**Given problem 1:** Rescale the entries, requests included, beginning at their first line and stopping after the line that contains "click(x=23, y=152)", with both ends included. Multiply every click coordinate in the answers by 2.2, round each result to a whole number with halves rounded up, and omit the pictures.

I would think that is what it should be able to do, without the Airport Extreme/regular Airport base station.

It would most definately be using Rendezvous, which *should* be working fine no matter if you are wireless or wired, but what gets me is what the specs say on Apple's website:



> AirPort Extreme System Requirements
> For Macintosh users:
> Computer hardware:
> 
> * A Macintosh computer with an AirPort Extreme Card or AirPort Card



So, I wonder if Apple hasn't enabled sharing on the ethernet interface for some reason, just based on the specs saying that you need a wireless computer for it to work.  There shouldn't really be any reason that you can't share from any Mac, no matter if it's wired or wireless, but they state that you need wireless.

If they did disable it on the ethernet interface for some reason, I would think all they would need to do is put out a firmware update to enable it.


----------



## RyanLang (Jun 7, 2004)

Aside from the audio thing, which is neat, it's just a wireless access point which you can buy for around 70 bucks from a slew of other companies like Linksys. The apple one is obviously the coolest as usual.


----------



## kerrazyjoe (Jun 7, 2004)

I did not see that system requirements: now I see where CaptainCode is coming from. I will guess that one can stream music to a stereo over a wired network using AirportExpress - I have my fingers crossed.

**Exercise input:**
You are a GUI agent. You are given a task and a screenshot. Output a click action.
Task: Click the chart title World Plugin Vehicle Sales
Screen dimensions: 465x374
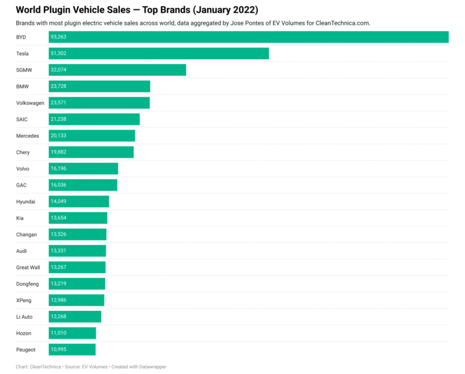click(x=73, y=10)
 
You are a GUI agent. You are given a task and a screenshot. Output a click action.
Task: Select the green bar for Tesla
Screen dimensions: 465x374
click(x=159, y=53)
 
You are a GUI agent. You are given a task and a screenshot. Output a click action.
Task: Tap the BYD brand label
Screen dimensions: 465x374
click(x=21, y=37)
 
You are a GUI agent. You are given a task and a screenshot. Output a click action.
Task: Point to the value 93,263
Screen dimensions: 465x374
click(x=59, y=37)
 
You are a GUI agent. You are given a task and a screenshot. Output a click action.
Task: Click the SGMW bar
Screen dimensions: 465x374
click(x=118, y=70)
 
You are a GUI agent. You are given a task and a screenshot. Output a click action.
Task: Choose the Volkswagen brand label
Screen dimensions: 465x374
click(x=30, y=103)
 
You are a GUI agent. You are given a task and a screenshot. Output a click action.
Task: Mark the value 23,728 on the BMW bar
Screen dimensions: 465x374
click(x=59, y=86)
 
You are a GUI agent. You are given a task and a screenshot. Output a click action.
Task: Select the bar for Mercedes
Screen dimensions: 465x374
click(x=92, y=136)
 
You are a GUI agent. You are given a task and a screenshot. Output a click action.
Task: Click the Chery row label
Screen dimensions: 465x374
click(x=23, y=152)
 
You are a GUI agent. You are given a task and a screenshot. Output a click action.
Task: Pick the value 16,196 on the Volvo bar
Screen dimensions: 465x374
click(x=59, y=168)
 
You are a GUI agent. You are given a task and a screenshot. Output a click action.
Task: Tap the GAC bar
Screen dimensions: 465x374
click(x=83, y=185)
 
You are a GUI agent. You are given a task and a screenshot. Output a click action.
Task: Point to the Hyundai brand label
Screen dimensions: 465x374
click(x=26, y=202)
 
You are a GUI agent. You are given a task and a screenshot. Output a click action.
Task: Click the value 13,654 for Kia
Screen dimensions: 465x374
click(x=59, y=218)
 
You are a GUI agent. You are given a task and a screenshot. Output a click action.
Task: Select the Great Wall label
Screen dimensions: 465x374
click(x=28, y=267)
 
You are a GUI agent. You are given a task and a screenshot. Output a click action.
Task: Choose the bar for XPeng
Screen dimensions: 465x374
click(x=77, y=300)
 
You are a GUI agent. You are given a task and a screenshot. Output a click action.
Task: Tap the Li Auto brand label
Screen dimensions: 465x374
click(x=24, y=317)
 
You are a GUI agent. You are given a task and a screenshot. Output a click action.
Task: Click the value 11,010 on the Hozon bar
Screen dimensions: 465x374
click(x=59, y=333)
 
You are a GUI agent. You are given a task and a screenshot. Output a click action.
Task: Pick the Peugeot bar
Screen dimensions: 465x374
click(x=72, y=349)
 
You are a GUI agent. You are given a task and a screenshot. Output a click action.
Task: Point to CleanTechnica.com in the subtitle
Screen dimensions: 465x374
click(x=343, y=23)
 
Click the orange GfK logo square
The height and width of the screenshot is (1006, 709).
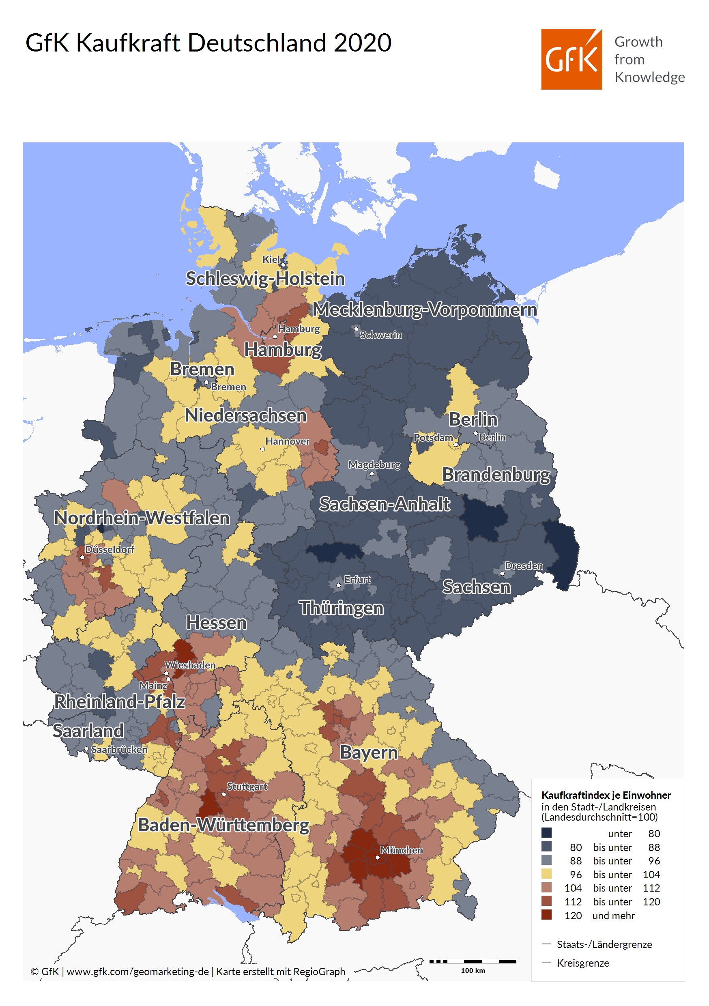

**Given problem 2:**
Answer these questions about the forum thread:
(a) Which computer hardware do the AirPort Extreme system requirements quoted from Apple's website specify?
(b) For roughly what price does RyanLang say a wireless access point can be bought from other companies?
(c) Over what kind of network does kerrazyjoe hope music can be streamed to a stereo using AirportExpress?

**Task response 1:**
You are a GUI agent. You are given a task and a screenshot. Output a click action.
Task: Click the chart title World Plugin Vehicle Sales
Screen dimensions: 465x374
click(x=161, y=22)
 
You are a GUI agent. You are given a task and a screenshot. Output a click action.
Task: Select the green bar for Tesla
Screen dimensions: 465x374
click(x=350, y=117)
 
You are a GUI agent. You are given a task and a screenshot. Output a click action.
Task: Tap the BYD brand label
Screen dimensions: 465x374
click(x=46, y=81)
 
You are a GUI agent. You are given a task and a screenshot. Output a click action.
Task: Point to the value 93,263
Screen dimensions: 465x374
click(x=130, y=81)
 
You are a GUI agent. You are given a task and a screenshot. Output a click action.
Task: Click the SGMW bar
Screen dimensions: 465x374
click(x=260, y=154)
 
You are a GUI agent. You are given a task and a screenshot. Output a click action.
Task: Choose the Volkswagen brand label
Screen dimensions: 465x374
click(x=66, y=227)
 
You are a GUI agent. You are given a task and a screenshot. Output a click action.
Task: Mark the value 23,728 on the BMW bar
Screen dimensions: 465x374
click(x=130, y=189)
 
You are a GUI agent. You are given a task and a screenshot. Output a click action.
Task: Select the bar for Mercedes
Screen dimensions: 465x374
click(x=202, y=299)
 
You are a GUI agent. You are given a task and a screenshot. Output a click action.
Task: Click the Chery row label
Screen dimensions: 465x374
click(x=51, y=334)

**Task response 2:**
(a) A Macintosh computer with an AirPort Extreme Card or AirPort Card.
(b) Around 70 bucks.
(c) A wired network.